» TASK ITEM: Exact repetition of every record is required.

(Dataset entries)
►
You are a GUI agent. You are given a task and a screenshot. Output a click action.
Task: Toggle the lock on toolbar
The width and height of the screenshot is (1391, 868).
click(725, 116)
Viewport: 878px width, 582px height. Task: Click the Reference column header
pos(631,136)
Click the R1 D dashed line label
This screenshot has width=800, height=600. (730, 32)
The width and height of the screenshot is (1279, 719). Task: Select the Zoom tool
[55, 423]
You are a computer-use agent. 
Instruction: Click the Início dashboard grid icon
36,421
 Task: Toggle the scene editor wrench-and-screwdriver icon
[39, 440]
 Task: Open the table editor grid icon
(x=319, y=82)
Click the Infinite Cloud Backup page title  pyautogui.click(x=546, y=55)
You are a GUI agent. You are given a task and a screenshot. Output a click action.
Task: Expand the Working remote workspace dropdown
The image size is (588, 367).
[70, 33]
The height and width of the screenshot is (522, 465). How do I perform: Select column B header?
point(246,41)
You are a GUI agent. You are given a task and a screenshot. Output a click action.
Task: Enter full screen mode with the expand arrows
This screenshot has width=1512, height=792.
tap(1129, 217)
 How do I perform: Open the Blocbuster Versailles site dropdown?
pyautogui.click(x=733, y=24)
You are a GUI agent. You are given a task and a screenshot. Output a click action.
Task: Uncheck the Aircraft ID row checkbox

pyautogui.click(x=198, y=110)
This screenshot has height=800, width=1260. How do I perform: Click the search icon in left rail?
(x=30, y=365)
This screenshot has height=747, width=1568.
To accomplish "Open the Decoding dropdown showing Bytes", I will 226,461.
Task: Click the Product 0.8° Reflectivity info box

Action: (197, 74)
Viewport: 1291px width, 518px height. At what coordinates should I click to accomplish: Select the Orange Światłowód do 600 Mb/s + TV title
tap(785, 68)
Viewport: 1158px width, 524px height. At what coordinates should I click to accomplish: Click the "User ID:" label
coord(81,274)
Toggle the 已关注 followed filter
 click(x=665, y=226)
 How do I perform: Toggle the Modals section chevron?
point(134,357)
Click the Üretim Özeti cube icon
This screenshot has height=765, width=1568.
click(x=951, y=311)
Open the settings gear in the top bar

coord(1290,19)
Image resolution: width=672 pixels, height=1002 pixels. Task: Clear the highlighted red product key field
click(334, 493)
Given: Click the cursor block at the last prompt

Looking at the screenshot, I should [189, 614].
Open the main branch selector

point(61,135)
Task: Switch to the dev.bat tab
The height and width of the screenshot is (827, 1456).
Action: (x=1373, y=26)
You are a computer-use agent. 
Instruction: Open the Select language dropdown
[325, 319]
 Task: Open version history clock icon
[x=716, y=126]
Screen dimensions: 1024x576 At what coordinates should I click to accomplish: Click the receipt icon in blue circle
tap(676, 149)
◄
» RESPONSE AREA:
You are a GUI agent. You are given a task and a screenshot. Output a click action.
Task: Toggle the lock on toolbar
The width and height of the screenshot is (1391, 868).
click(725, 116)
Viewport: 878px width, 582px height. Task: Click the Reference column header
pos(631,136)
Click the R1 D dashed line label
This screenshot has width=800, height=600. (730, 32)
The width and height of the screenshot is (1279, 719). Task: Select the Zoom tool
[55, 423]
You are a computer-use agent. 
Instruction: Click the Início dashboard grid icon
36,421
 Task: Toggle the scene editor wrench-and-screwdriver icon
[39, 440]
 Task: Open the table editor grid icon
(x=319, y=82)
Click the Infinite Cloud Backup page title  pyautogui.click(x=546, y=55)
You are a GUI agent. You are given a task and a screenshot. Output a click action.
Task: Expand the Working remote workspace dropdown
The image size is (588, 367).
[70, 33]
The height and width of the screenshot is (522, 465). How do I perform: Select column B header?
point(246,41)
You are a GUI agent. You are given a task and a screenshot. Output a click action.
Task: Enter full screen mode with the expand arrows
This screenshot has width=1512, height=792.
tap(1129, 217)
 How do I perform: Open the Blocbuster Versailles site dropdown?
pyautogui.click(x=733, y=24)
You are a GUI agent. You are given a task and a screenshot. Output a click action.
Task: Uncheck the Aircraft ID row checkbox

pyautogui.click(x=198, y=110)
This screenshot has height=800, width=1260. How do I perform: Click the search icon in left rail?
(x=30, y=365)
This screenshot has height=747, width=1568.
To accomplish "Open the Decoding dropdown showing Bytes", I will 226,461.
Task: Click the Product 0.8° Reflectivity info box

Action: (197, 74)
Viewport: 1291px width, 518px height. At what coordinates should I click to accomplish: Select the Orange Światłowód do 600 Mb/s + TV title
tap(785, 68)
Viewport: 1158px width, 524px height. At what coordinates should I click to accomplish: Click the "User ID:" label
coord(81,274)
Toggle the 已关注 followed filter
 click(x=665, y=226)
 How do I perform: Toggle the Modals section chevron?
point(134,357)
Click the Üretim Özeti cube icon
This screenshot has height=765, width=1568.
click(x=951, y=311)
Open the settings gear in the top bar

coord(1290,19)
Image resolution: width=672 pixels, height=1002 pixels. Task: Clear the highlighted red product key field
click(334, 493)
Given: Click the cursor block at the last prompt

Looking at the screenshot, I should [189, 614].
Open the main branch selector

point(61,135)
Task: Switch to the dev.bat tab
The height and width of the screenshot is (827, 1456).
Action: (x=1373, y=26)
You are a computer-use agent. 
Instruction: Open the Select language dropdown
[325, 319]
 Task: Open version history clock icon
[x=716, y=126]
Screen dimensions: 1024x576 At what coordinates should I click to accomplish: Click the receipt icon in blue circle
tap(676, 149)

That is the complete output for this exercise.